Keywords: Spoken English learner corpus, accented English speech, English as
a second/foreign language, English as lingua franca, pronunciation errors.
1 Introduction
An English learner corpus is a collection of written and/or spoken texts produced by
learners of English as a second language (ESL or English as L2), or English as a foreign
language (EFL), or English as a lingua franca (ELF). Learner corpora are used by
researchers, teachers of English, and learners for various purposes, one of them is error
recognition and analysis. The results of error analysis can be applied in English
language teaching in a conventional classroom environment as well as in computer
assisted training or intelligent tutor systems.
Pronunciation is one of the major aspects of English training. For an efficient
acquisition of English pronunciation, the knowledge of most common errors can aid in
the development of adequate methods which will help the learner to understand how
the English sounds are generated and recognized in speech. Another element of English
teaching is the use of pronunciation exercises for speaking practice; such exercises can
be designed in a more effective manner taking into account common error patterns in
111
ISSN 1870-4069
Research in Computing Science 130 (2016)pp. 111–132; rec. 2016-06-10; acc. 2016-09-15
order to prevent mispronunciations on the one hand, and on the other hand, correct them
with drills targeted at the specific errors known in advance.
In order to successfully implement the data on learner errors, the latter must be
identified, studied, classified, and formalized. Formalization of error patterns or rules
is necessary for their application in intelligent tutor systems and various forms of online
learning. Learner corpora include the systematized and usually annotated material
necessary for researchers and education professionals to work on errors, therefore, the
importance of such corpora can hardly be overestimated.
In this paper we present a survey of some most significant spoken English learner
corpora collected for various first languages (L1), i.e., the speech recorded in such
corpora is accented by different mother tongues of English learners. For instance, a
Spanish L1 – English L2 spoken corpus contains texts spoken by English learners
whose first language is Spanish. In our survey, we give description of spoken English
corpora with various first languages: Arabic, Chinese, French, German, Greek,
Japanese, Korean, Norwegian, Polish, Spanish, among others. Some English learner
corpora described here are created for a single L1, other corpora are compiled for
several first languages. Also, learner corpora vary depending on what type of English
they exhibit: ESL, EFL, ELF, or their combinations.

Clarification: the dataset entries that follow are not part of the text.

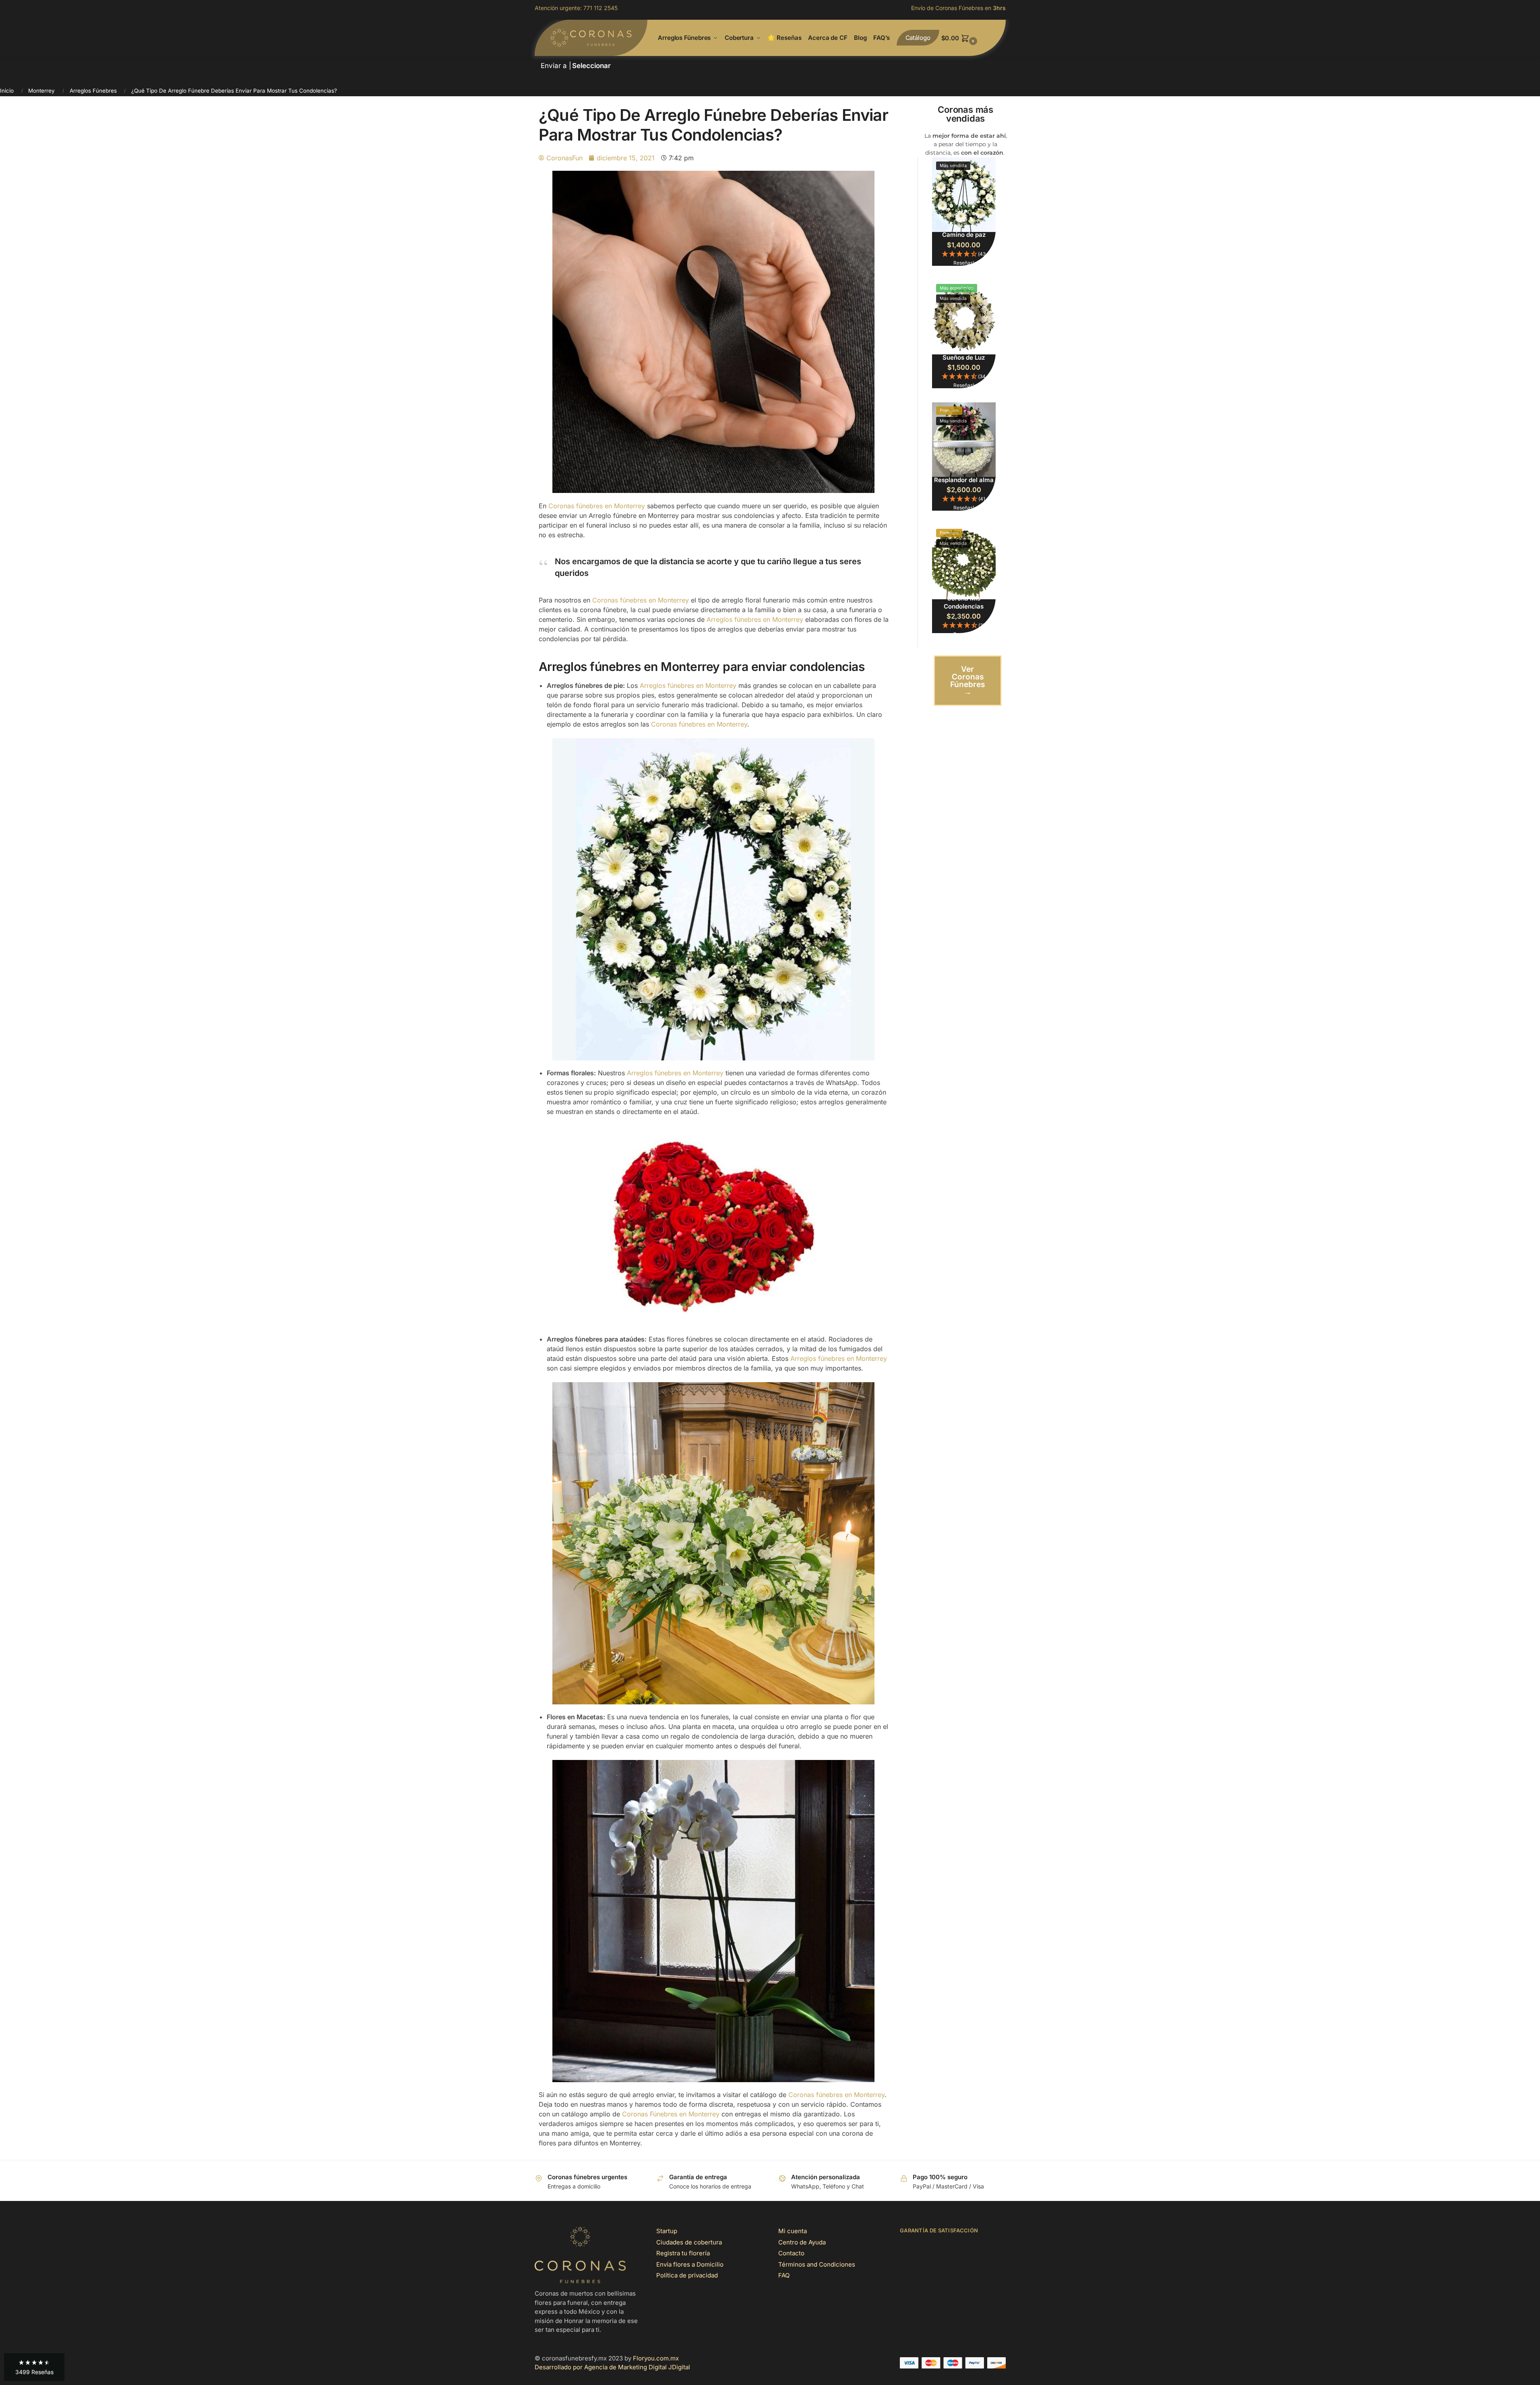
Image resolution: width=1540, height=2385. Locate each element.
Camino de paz (964, 234)
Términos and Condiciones (816, 2264)
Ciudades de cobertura (689, 2242)
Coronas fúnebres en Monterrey (596, 506)
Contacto (791, 2253)
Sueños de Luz (964, 357)
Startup (666, 2231)
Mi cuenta (792, 2231)
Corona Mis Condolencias (964, 602)
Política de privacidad (687, 2275)
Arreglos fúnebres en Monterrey (755, 619)
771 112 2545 (600, 7)
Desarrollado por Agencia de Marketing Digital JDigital (612, 2367)
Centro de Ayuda (802, 2242)
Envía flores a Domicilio (689, 2264)
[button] (973, 38)
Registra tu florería (683, 2253)
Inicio (7, 90)
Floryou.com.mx (656, 2358)
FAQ (784, 2275)
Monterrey (41, 90)
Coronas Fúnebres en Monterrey (670, 2114)
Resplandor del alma (964, 480)
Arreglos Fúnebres (93, 90)
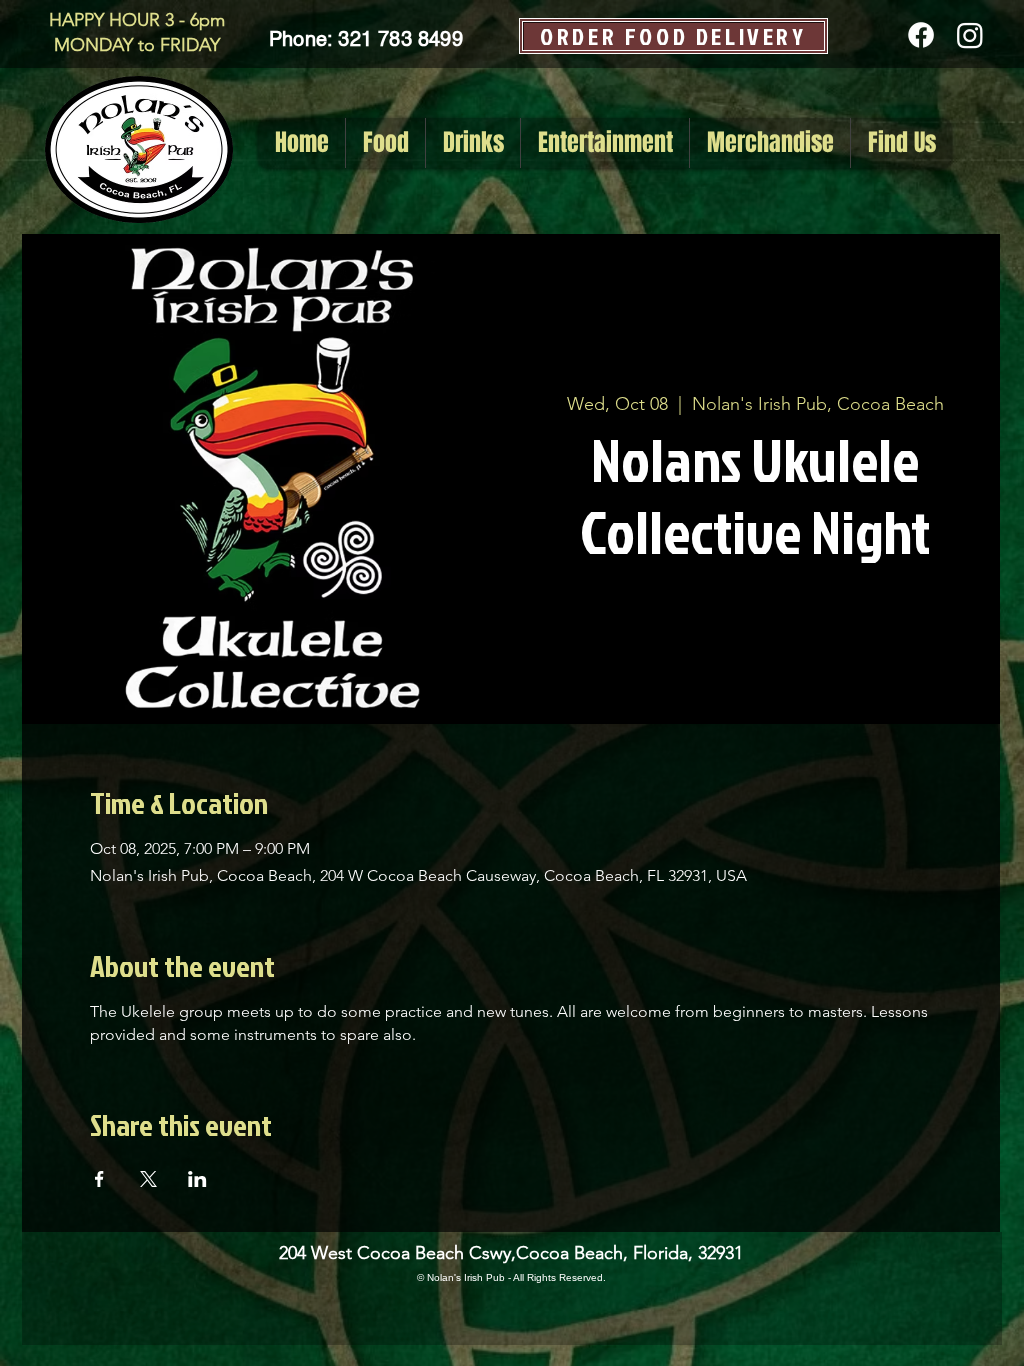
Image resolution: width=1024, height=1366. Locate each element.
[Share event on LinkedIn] (197, 1179)
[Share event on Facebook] (99, 1179)
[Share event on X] (148, 1179)
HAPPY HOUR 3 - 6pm (137, 20)
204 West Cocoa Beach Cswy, (397, 1253)
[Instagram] (970, 35)
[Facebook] (921, 35)
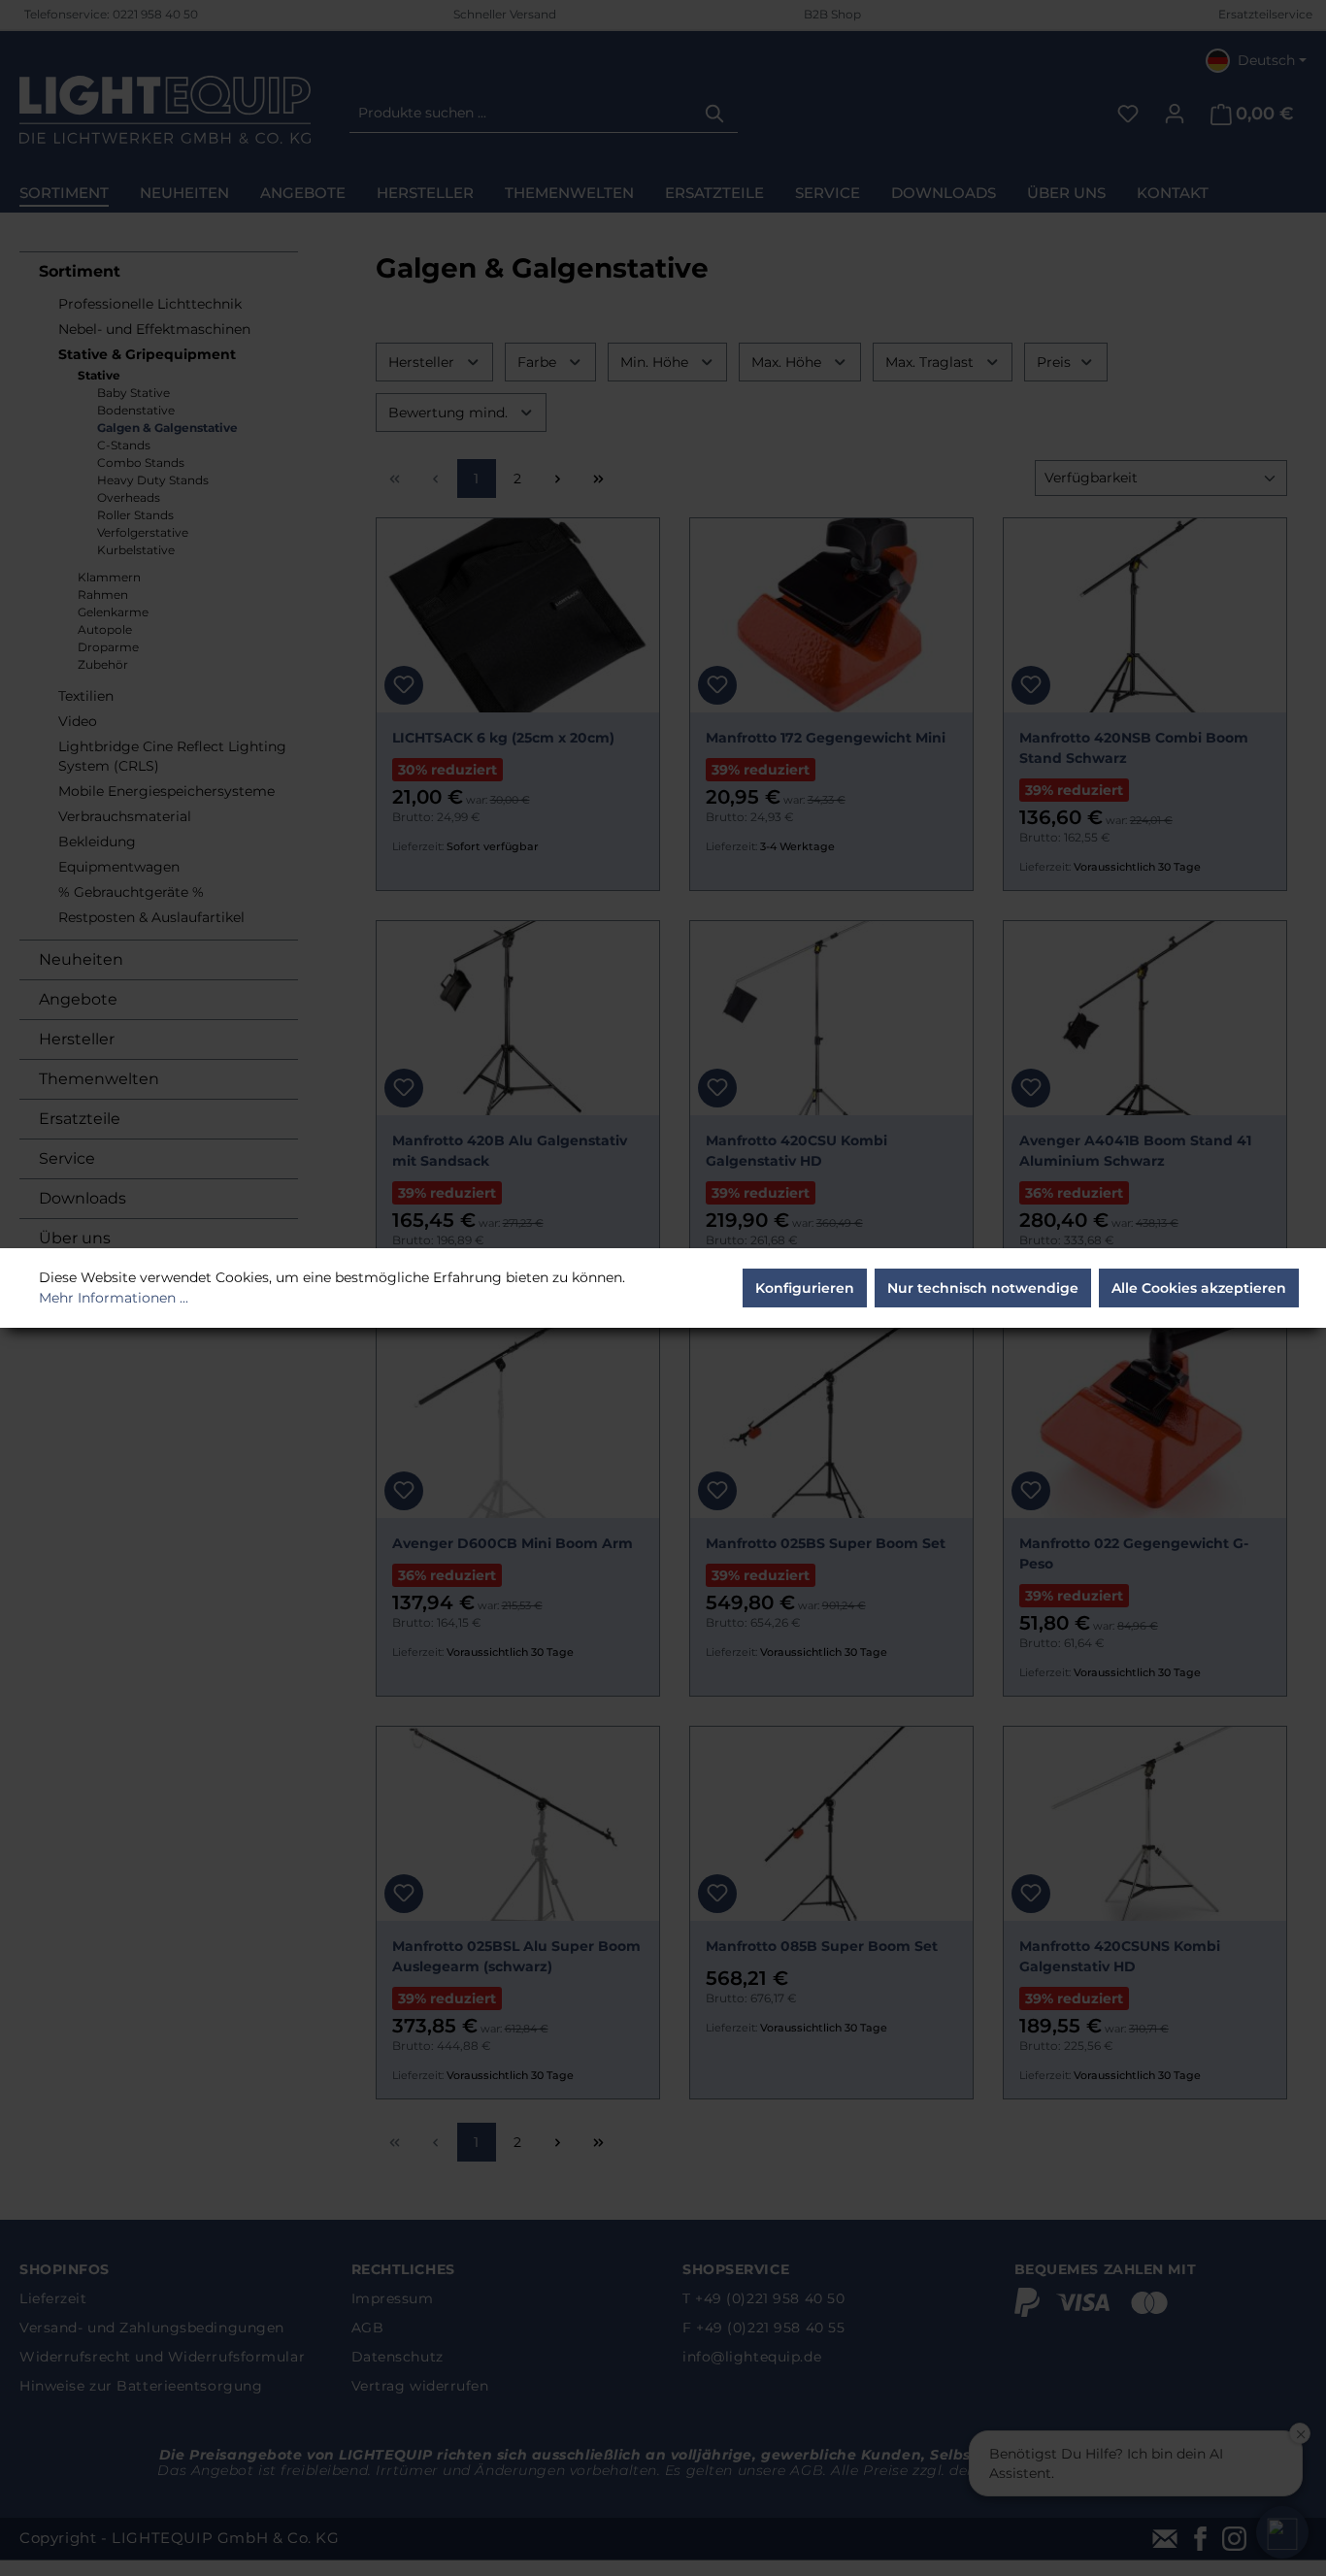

Our descriptions of corpora are structured as follows. First, we give the title of the
corpus, then we indicate the name of the coordinator/s and/or head/s responsible for the
corpus compilation, in what institution or organization the corpus was created, the aim
of the corpus, the subjects, themes, topics covered in texts, some details on speech
recording, then how the recorded material was processed, transcribed, and annotated.
The extension and completeness of the descriptions depend on information found in
public domain to the best of our knowledge.
In some cases, a collection of spoken texts is called a database instead of corpus. The
difference between a corpus and a database is that the latter is aimed to include a wide
range of data types: from spontaneously generated texts (for example, speech in
informal interviews or chats) to texts read by learners in a formal environment of a
classroom or during a test or exam. Sometimes, such databases include not only speech
but also written texts: essays, summaries, description, reports, etc.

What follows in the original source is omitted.